_TASK TO CARRY OUT_
Find the line with "This screenshot has height=516, width=1205." in the entries below, then reproduce it and every line after it down to and including the line with "Click the chevron", exactly.

Saved data entries:

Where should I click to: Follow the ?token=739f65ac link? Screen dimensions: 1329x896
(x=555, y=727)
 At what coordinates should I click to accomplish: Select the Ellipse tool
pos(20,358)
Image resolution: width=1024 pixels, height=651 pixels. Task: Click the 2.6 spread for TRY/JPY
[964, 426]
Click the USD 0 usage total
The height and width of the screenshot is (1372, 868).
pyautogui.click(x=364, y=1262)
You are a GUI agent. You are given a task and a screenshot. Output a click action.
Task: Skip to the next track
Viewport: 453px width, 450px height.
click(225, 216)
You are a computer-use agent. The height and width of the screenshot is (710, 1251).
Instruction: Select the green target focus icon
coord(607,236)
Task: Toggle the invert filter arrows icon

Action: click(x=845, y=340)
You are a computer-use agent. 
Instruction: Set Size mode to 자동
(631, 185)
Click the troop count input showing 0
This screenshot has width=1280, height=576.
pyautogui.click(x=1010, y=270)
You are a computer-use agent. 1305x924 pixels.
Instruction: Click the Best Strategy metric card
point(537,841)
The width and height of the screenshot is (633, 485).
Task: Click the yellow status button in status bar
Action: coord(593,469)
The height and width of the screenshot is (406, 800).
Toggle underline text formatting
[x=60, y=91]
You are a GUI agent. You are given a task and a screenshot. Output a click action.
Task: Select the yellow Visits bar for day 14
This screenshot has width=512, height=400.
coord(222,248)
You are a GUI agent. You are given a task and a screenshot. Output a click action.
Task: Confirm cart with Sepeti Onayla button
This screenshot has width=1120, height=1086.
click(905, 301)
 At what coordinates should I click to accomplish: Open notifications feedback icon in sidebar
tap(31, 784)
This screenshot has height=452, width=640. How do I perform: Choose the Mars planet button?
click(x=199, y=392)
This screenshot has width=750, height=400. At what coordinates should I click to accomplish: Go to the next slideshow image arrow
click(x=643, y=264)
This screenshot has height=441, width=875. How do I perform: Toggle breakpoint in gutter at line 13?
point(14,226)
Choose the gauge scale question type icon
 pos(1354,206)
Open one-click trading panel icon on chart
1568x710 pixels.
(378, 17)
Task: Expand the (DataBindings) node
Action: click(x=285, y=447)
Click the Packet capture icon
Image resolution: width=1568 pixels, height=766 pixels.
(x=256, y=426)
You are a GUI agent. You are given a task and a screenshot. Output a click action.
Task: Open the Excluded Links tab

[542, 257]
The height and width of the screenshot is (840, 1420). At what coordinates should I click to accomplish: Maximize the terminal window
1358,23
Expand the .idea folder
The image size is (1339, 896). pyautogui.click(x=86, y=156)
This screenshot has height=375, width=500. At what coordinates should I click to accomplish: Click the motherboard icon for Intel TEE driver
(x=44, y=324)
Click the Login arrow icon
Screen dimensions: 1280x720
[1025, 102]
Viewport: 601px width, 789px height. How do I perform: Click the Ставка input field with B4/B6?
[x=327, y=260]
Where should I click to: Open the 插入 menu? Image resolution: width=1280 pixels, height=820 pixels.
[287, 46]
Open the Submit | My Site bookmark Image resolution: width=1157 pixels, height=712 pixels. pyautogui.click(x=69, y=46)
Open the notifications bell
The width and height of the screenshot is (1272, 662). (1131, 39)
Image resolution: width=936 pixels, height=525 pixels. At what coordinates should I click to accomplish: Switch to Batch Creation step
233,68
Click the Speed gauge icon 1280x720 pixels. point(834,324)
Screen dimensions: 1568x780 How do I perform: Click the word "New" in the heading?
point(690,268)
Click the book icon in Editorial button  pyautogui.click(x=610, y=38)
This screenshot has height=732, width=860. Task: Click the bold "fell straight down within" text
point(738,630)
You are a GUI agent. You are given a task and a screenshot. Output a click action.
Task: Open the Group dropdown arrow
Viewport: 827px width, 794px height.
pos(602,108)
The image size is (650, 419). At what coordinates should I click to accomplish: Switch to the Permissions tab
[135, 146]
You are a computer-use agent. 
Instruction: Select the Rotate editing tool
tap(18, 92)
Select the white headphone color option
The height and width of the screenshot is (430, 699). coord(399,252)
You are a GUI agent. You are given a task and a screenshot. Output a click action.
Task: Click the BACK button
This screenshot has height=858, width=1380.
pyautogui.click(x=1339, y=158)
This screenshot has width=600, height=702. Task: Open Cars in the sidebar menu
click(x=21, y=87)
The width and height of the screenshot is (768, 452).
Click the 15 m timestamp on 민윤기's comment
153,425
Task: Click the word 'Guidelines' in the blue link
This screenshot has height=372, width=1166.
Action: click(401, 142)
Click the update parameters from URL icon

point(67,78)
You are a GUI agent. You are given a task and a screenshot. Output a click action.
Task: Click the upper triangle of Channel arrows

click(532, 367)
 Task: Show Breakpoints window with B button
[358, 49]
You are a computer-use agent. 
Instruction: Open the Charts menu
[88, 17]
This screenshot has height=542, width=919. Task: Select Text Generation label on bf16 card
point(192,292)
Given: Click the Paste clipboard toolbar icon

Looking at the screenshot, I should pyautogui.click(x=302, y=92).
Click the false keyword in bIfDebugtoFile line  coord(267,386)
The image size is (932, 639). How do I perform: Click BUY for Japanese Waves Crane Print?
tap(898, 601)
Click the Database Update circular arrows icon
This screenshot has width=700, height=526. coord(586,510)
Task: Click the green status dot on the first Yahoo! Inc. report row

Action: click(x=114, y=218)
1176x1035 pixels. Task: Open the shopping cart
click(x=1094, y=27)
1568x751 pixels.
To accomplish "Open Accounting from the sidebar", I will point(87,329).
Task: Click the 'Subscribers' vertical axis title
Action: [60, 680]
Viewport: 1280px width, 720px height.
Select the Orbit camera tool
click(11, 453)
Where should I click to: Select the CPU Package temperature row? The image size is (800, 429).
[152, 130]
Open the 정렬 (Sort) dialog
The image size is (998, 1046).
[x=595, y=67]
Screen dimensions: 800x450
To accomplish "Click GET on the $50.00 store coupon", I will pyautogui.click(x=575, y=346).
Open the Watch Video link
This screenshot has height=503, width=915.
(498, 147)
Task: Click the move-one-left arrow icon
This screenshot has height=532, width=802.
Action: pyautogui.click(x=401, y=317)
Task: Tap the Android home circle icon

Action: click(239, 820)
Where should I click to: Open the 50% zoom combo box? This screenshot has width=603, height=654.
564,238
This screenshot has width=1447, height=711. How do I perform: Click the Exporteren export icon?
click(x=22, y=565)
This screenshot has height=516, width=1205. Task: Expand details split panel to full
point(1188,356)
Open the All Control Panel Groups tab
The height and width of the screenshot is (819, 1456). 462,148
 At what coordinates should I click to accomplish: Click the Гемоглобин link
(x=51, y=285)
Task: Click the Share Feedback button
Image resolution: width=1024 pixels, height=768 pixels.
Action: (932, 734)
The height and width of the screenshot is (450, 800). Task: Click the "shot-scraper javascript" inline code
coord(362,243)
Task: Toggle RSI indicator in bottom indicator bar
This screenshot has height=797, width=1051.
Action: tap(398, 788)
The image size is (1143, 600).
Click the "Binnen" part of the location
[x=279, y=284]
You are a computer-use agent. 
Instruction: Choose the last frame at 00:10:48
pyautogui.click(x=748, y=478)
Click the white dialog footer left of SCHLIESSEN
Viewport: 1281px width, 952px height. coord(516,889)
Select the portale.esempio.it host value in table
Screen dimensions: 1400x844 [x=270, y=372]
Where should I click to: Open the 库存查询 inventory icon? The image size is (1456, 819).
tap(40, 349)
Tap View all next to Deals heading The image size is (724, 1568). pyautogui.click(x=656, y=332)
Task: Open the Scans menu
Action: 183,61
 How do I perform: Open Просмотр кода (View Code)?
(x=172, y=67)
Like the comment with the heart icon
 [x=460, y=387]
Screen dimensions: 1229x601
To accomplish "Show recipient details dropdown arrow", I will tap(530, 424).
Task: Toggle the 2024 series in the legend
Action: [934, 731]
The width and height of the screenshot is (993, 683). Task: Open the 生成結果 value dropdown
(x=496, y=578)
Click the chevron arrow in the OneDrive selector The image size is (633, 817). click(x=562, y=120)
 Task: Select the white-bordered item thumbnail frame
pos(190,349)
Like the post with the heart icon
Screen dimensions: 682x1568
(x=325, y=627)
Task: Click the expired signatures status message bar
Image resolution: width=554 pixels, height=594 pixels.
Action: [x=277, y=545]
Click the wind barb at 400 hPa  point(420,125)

_YOUR RESPONSE_
This screenshot has height=516, width=1205. Task: Expand details split panel to full
point(1188,356)
Open the All Control Panel Groups tab
The height and width of the screenshot is (819, 1456). 462,148
 At what coordinates should I click to accomplish: Click the Гемоглобин link
(x=51, y=285)
Task: Click the Share Feedback button
Image resolution: width=1024 pixels, height=768 pixels.
Action: (932, 734)
The height and width of the screenshot is (450, 800). Task: Click the "shot-scraper javascript" inline code
coord(362,243)
Task: Toggle RSI indicator in bottom indicator bar
This screenshot has height=797, width=1051.
Action: tap(398, 788)
The image size is (1143, 600).
Click the "Binnen" part of the location
[x=279, y=284]
You are a computer-use agent. 
Instruction: Choose the last frame at 00:10:48
pyautogui.click(x=748, y=478)
Click the white dialog footer left of SCHLIESSEN
Viewport: 1281px width, 952px height. coord(516,889)
Select the portale.esempio.it host value in table
Screen dimensions: 1400x844 [x=270, y=372]
Where should I click to: Open the 库存查询 inventory icon? The image size is (1456, 819).
tap(40, 349)
Tap View all next to Deals heading The image size is (724, 1568). pyautogui.click(x=656, y=332)
Task: Open the Scans menu
Action: 183,61
 How do I perform: Open Просмотр кода (View Code)?
(x=172, y=67)
Like the comment with the heart icon
 [x=460, y=387]
Screen dimensions: 1229x601
To accomplish "Show recipient details dropdown arrow", I will tap(530, 424).
Task: Toggle the 2024 series in the legend
Action: [934, 731]
The width and height of the screenshot is (993, 683). Task: Open the 生成結果 value dropdown
(x=496, y=578)
Click the chevron arrow in the OneDrive selector The image size is (633, 817). click(x=562, y=120)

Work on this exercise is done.